Stored data entries:
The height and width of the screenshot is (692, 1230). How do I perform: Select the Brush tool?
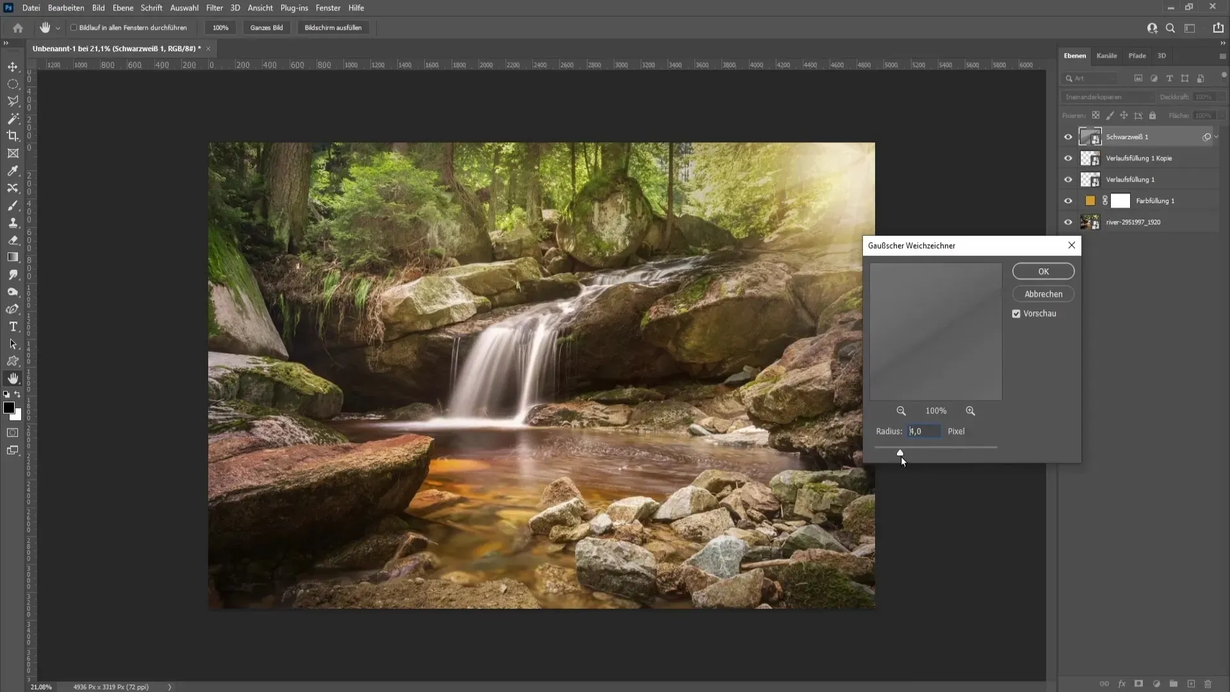tap(13, 206)
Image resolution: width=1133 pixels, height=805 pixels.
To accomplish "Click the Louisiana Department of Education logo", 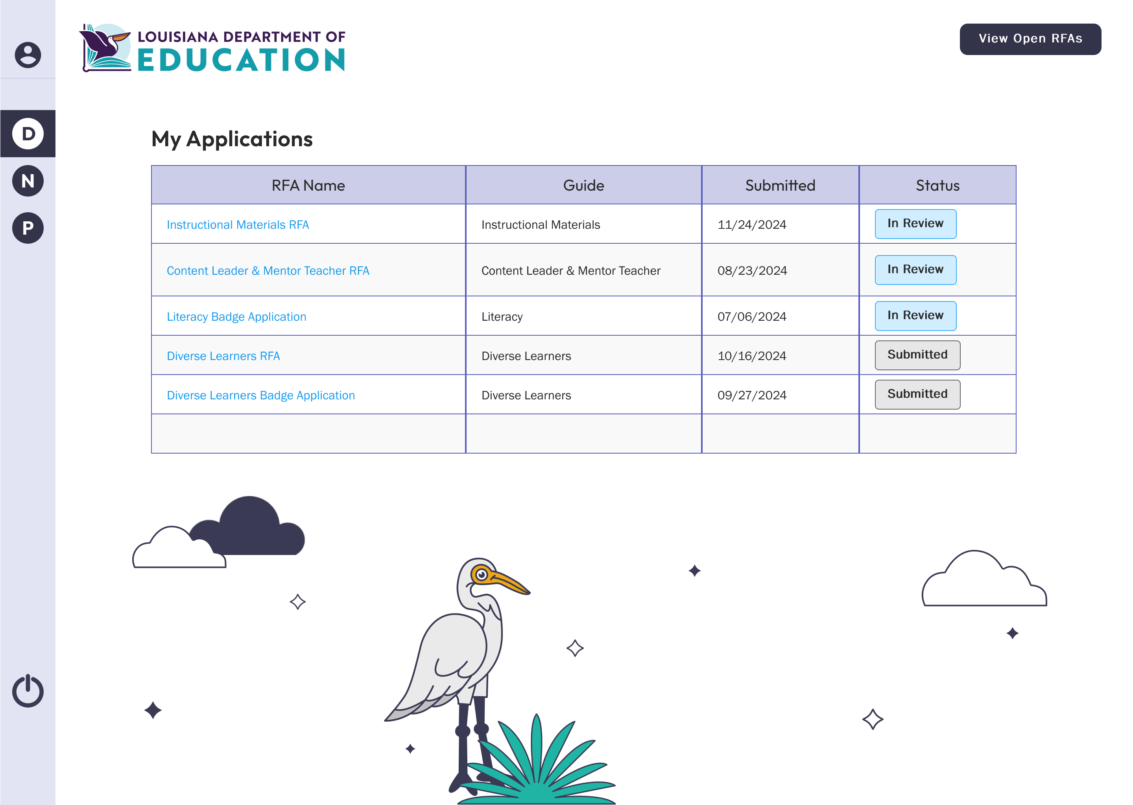I will 212,49.
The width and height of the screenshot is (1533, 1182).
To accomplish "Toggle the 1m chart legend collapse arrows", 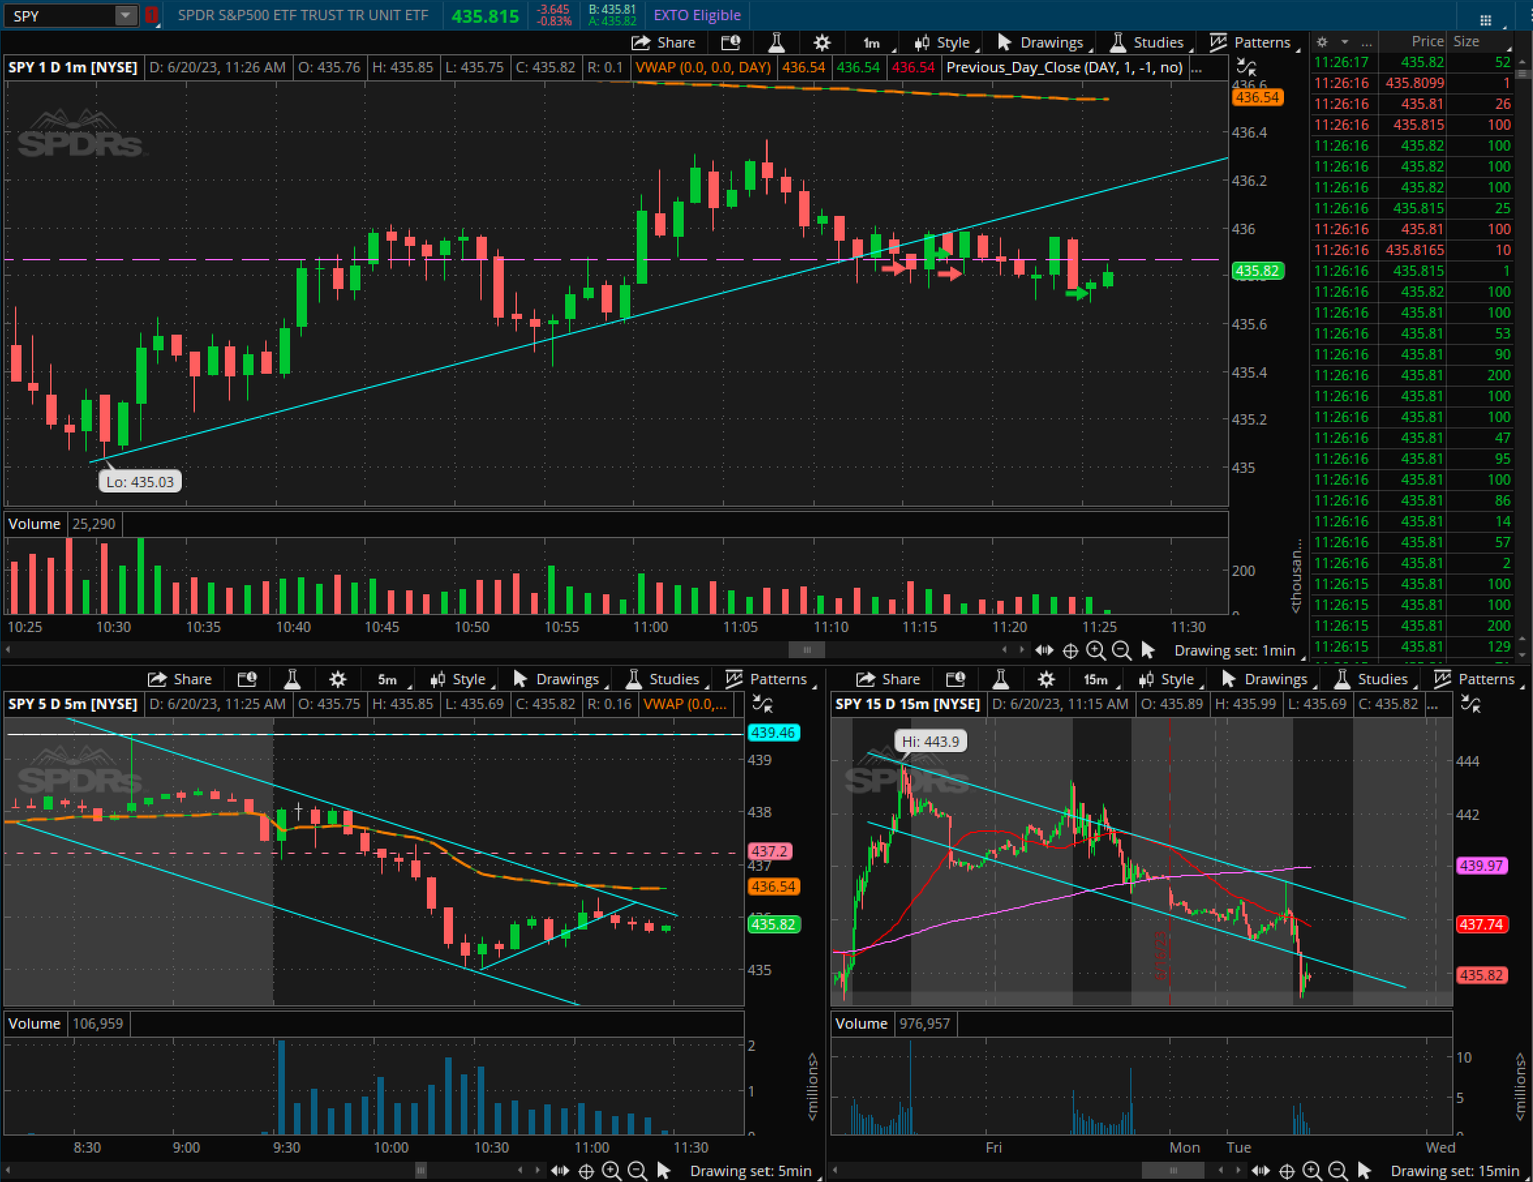I will [x=1246, y=67].
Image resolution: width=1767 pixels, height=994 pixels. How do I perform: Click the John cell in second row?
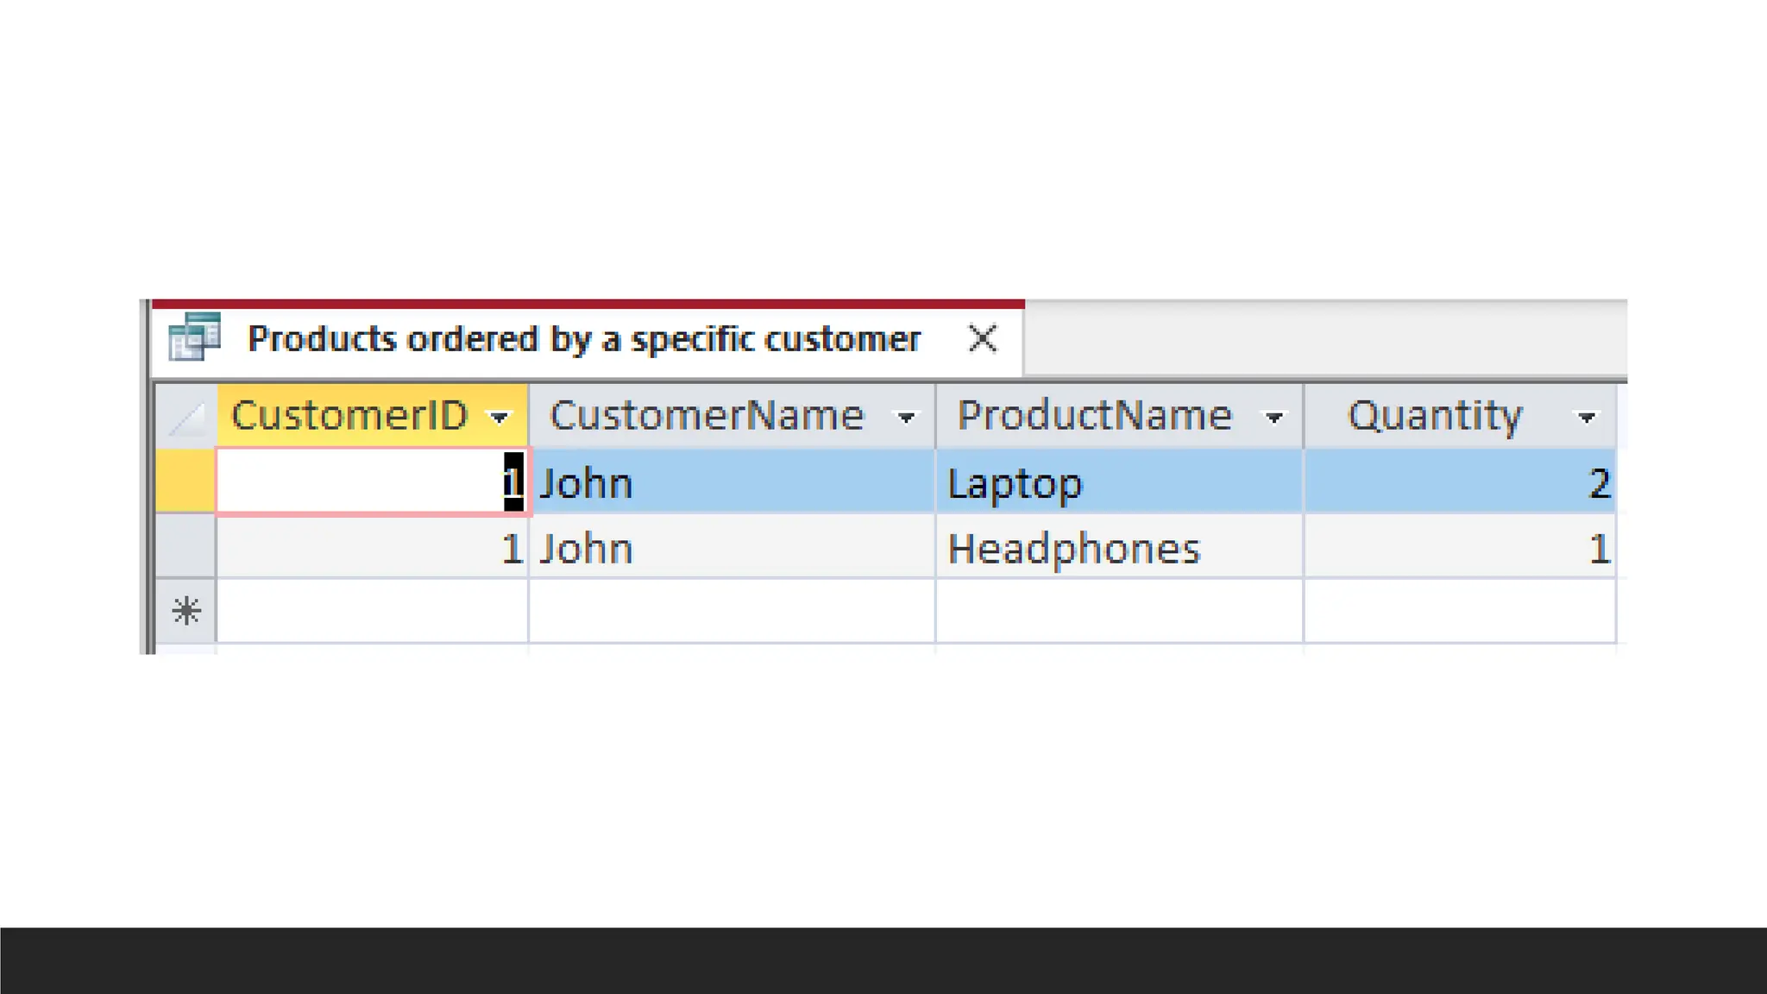(x=732, y=549)
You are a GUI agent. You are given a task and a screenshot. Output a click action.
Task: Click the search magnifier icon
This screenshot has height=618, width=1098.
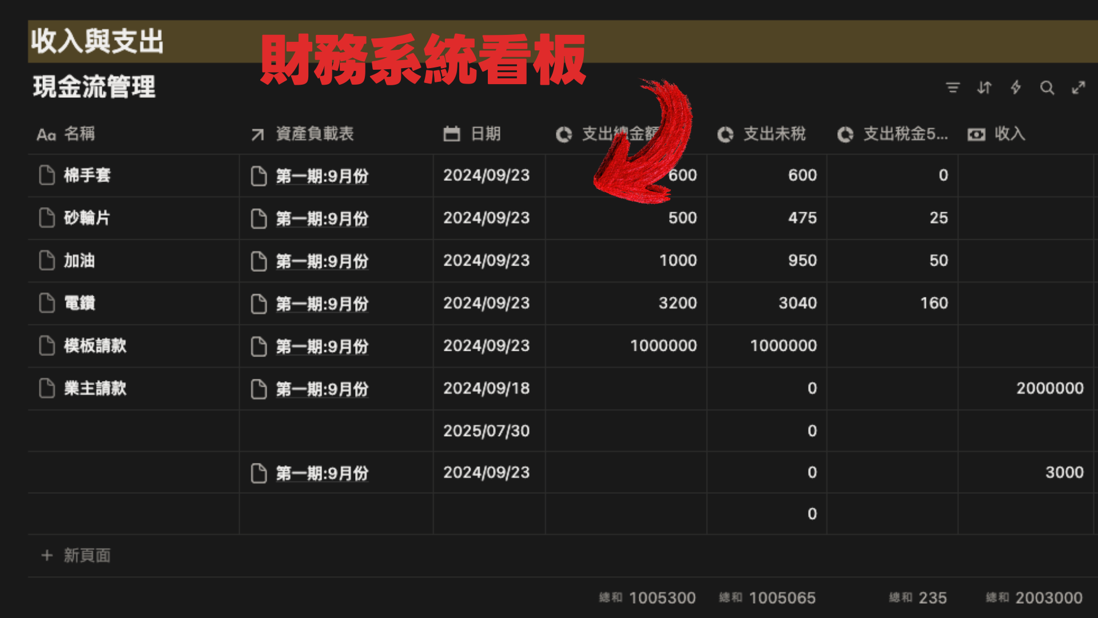(x=1047, y=88)
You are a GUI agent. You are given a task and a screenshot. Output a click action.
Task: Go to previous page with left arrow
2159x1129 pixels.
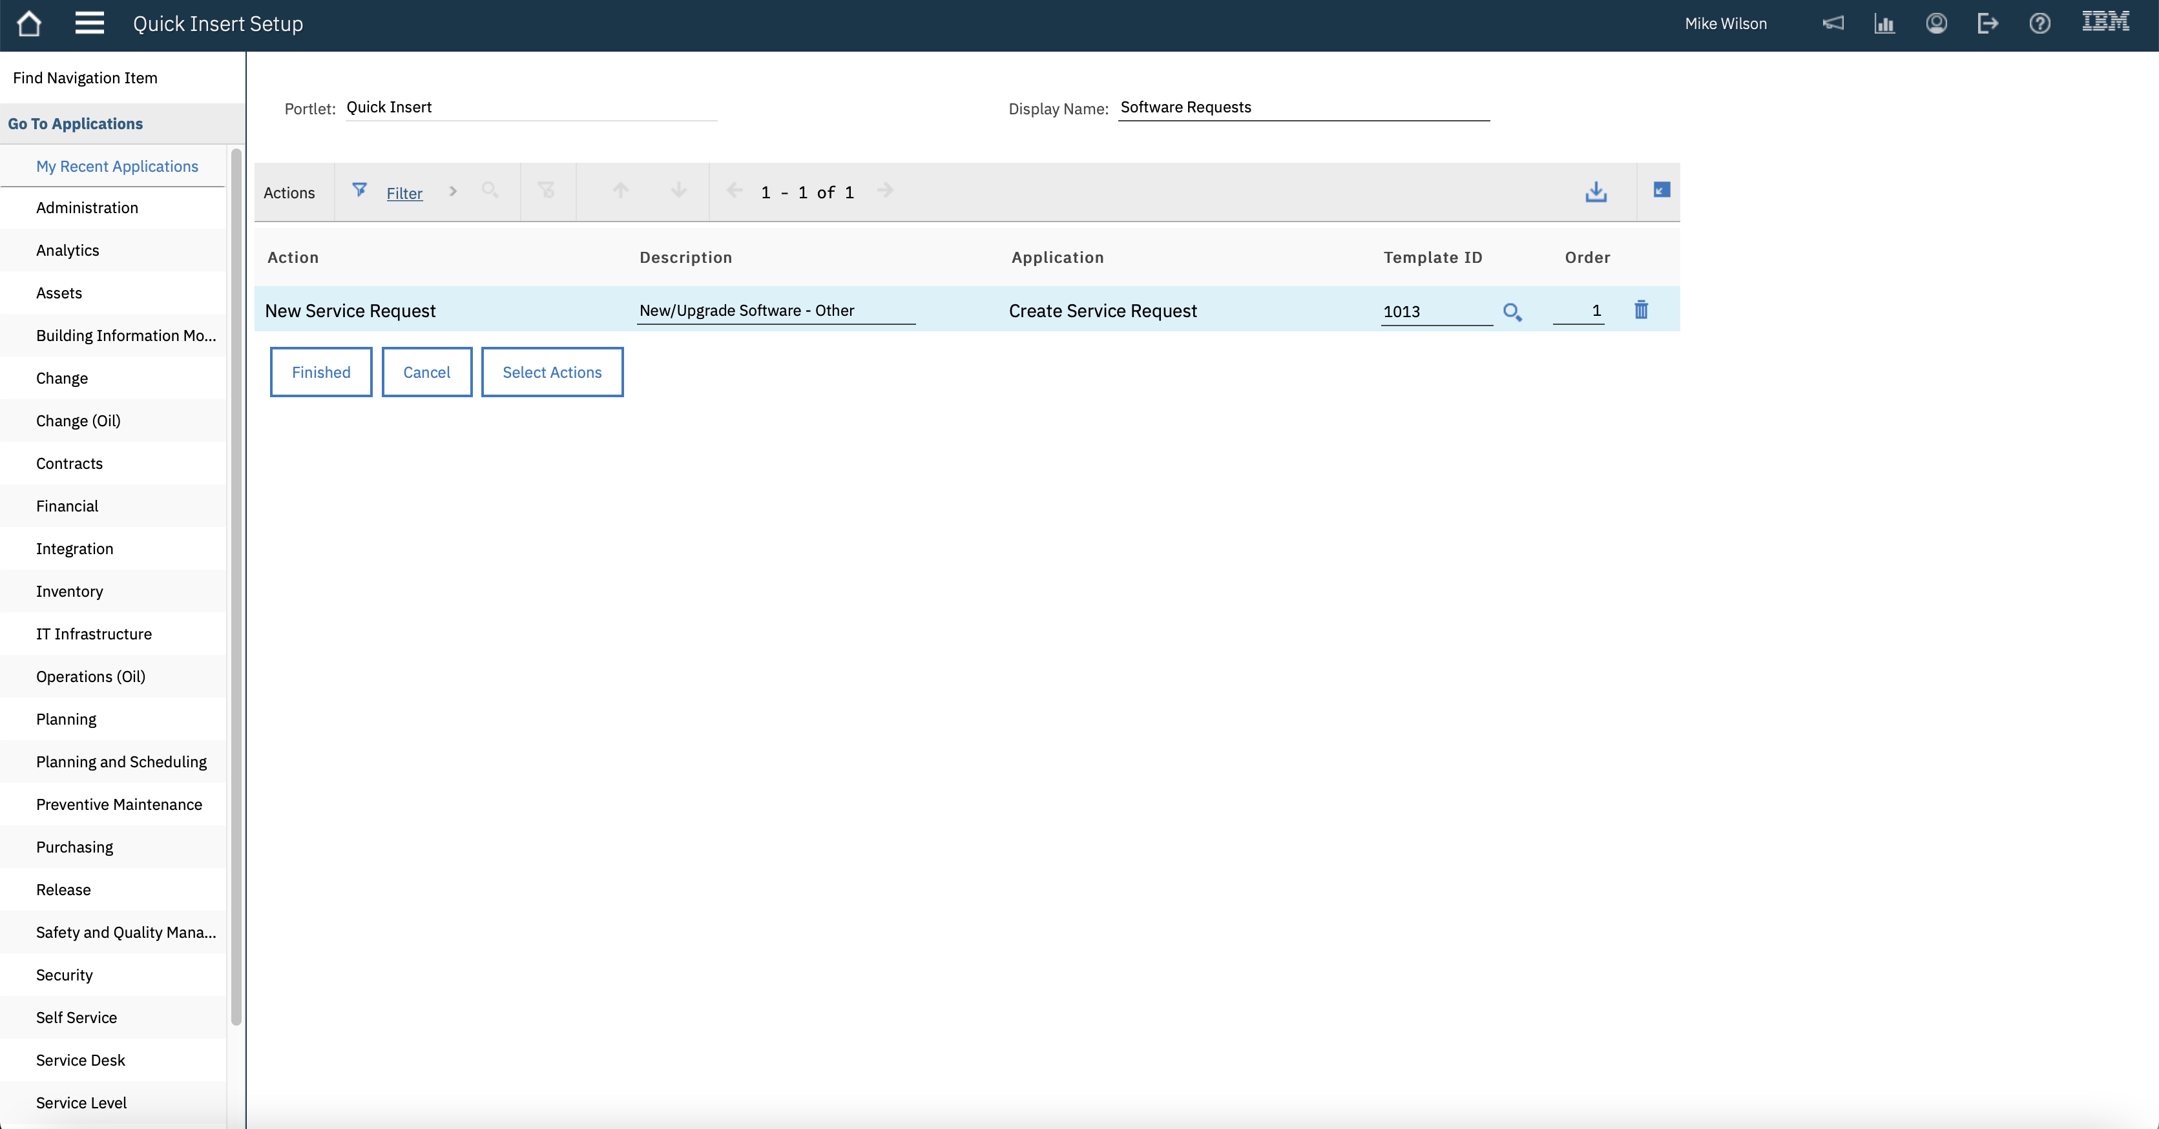734,190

_WHAT YOU ARE ASKED TO DO_
Copy exactly the lines from the one containing "Task: Click the search magnifier icon" through the final line of the records above, both included, and leave out any pictures.

_SOLUTION BELOW_
Task: Click the search magnifier icon
This screenshot has height=618, width=1098.
(x=1047, y=88)
You are a GUI agent. You are given a task and a screenshot. Output a click action.
Task: Go to previous page with left arrow
2159x1129 pixels.
734,190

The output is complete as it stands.